— Kurze Aufgabe 1 —
Gib aus dem Text über Campingtourismus den Abschnitt wörtlich aus, der mit den Worten „Reisemobilisten geben im“ beginnt. Höre nach den Worten „ohne großen Komfort.“ auf.
— Kurze Aufgabe 2 —
Fasse den Text über Campingtourismus in zwei Sätzen zusammen.
— Kurze Aufgabe 3 —
Setze den Text über Campingtourismus nach seinem letzten Satz fort.

Session 02: Unerlässlich: Angebote für Camping-Urlauber
Impulsgeber: Thomas Nitsch
Die Coronajahre 2020 bis 2022 haben der Camping- und Caravaning-Branche Umsatzrekorde beschert. Die Neuzulassungen von Wohnmobilen stiegen allein 2020 um über 40 Prozent. Viele Menschen investierten in eigene Fahrzeuge, um unabhängig reisen zu können – und entsprechend sind heute die Erwartungen an den Tourismus.
Camping- und Caravaning-Urlaub hat sich von einer Nischenaktivität zu einem bedeutenden Wirtschaftsfaktor entwickelt, der sowohl ländliche als auch städtische Regionen belebt. Darauf hob Thomas Nitsch vom CIVD in seinem Impuls zur 2. Session in der Reihe „Segmente und Werte“ ab.
In Deutschland sind nach seinen Angaben heute rund 1,7 Mio. Reisemobile und Caravans registriert – das entspricht einem Wachstum von +131 Prozent seit 2015. Mit über 43 Mio. Übernachtungen jährlich entfällt fast jede zehnte touristische Übernachtung auf Campingplätze. Der Bruttoumsatz aus dem Campingtourismus liegt bei 18,1 Mrd. Euro.
Reisemobilisten geben im Zielgebiet durchschnittlich 47,20 Euro pro Tag aus – fast identisch zu klassischen Campern (47,10 Euro). Selbst bei Tagesreisen liegt der Wert bei 39,30 Euro pro Kopf. Besonders gefragt sind Kurzreisen (2 – 5 Tage), oft auf einfachen Stellplätzen ohne großen Komfort.
Auch Naturnähe digital nachgefragt
Die Gäste schätzen Flexibilität, Individualität und Erlebnisorientierung – sie meiden Massentourismus und suchen regionale Authentizität. Davon profitieren auch strukturschwächere Regionen mit naturnahen Tourismusangeboten. Die Zahl der Stellplätze ist seit 2015 um 47 Prozent gewachsen – aber digitale Buchbarkeit und Infrastruktur sind oft unzureichend und noch wenig zukunftsfähig ausgelegt. Auch Naturnähe muss digital buchbar sein.

— Datenauszug —
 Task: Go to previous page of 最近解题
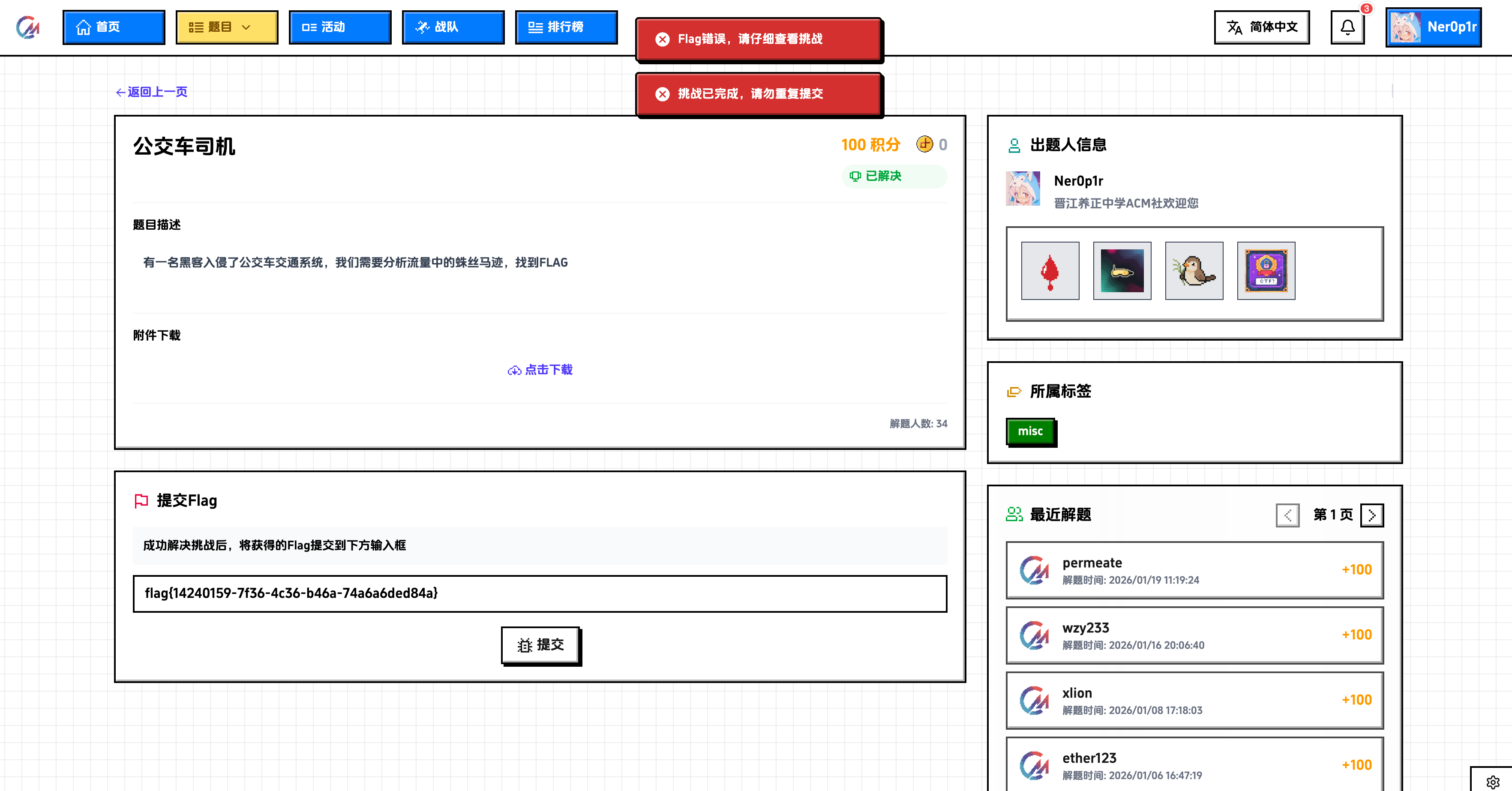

— Ausgabe 1 —
Reisemobilisten geben im Zielgebiet durchschnittlich 47,20 Euro pro Tag aus – fast identisch zu klassischen Campern (47,10 Euro). Selbst bei Tagesreisen liegt der Wert bei 39,30 Euro pro Kopf. Besonders gefragt sind Kurzreisen (2 – 5 Tage), oft auf einfachen Stellplätzen ohne großen Komfort.

— Ausgabe 2 —
Laut Thomas Nitsch vom CIVD ist Camping- und Caravaning-Urlaub von einer Nischenaktivität zu einem bedeutenden Wirtschaftsfaktor geworden: In Deutschland sind rund 1,7 Mio. Reisemobile und Caravans registriert, und der Bruttoumsatz aus dem Campingtourismus liegt bei 18,1 Mrd. Euro. Die Gäste schätzen Flexibilität und regionale Authentizität, und die Zahl der Stellplätze ist seit 2015 um 47 Prozent gewachsen, doch digitale Buchbarkeit und Infrastruktur sind oft unzureichend.

— Ausgabe 3 —
Die Teilnehmenden erörterten unterschiedliche Urlaubstypen (z. B. Glamping, Familie, Wildcamper) und diskutierten mögliche Marketingstrategien zur Erreichung der Zielgruppen im Camping- und Caravaning-Segment.
Im Fokus standen dabei die Diversität der Bedürfnisse, die fehlende digitale Infrastruktur und die Herausforderungen im Buchungsprozess. Als wichtigste Herausforderungen
erarbeiteten sie:
Herausforderungen
- Online-Buchbarkeit: 80 Prozent der Campingplätze sind nicht online buchbar.
- Veraltete PMS-Systeme: kaum Cloud-basiert, keine Schnittstellen, kein Online-Payment.
- Fehlende „Portal-Riesen“: aktuell gibt es noch keine zentralen, airbnb- oder booking.com-ähnliche Buchungsplattformen für Campingplätze.
- DMO haben wenig Nutzerdaten & Insights: geringe Auskunfts- und Kooperationsbereitschaft vieler Platzbetreiber:innen.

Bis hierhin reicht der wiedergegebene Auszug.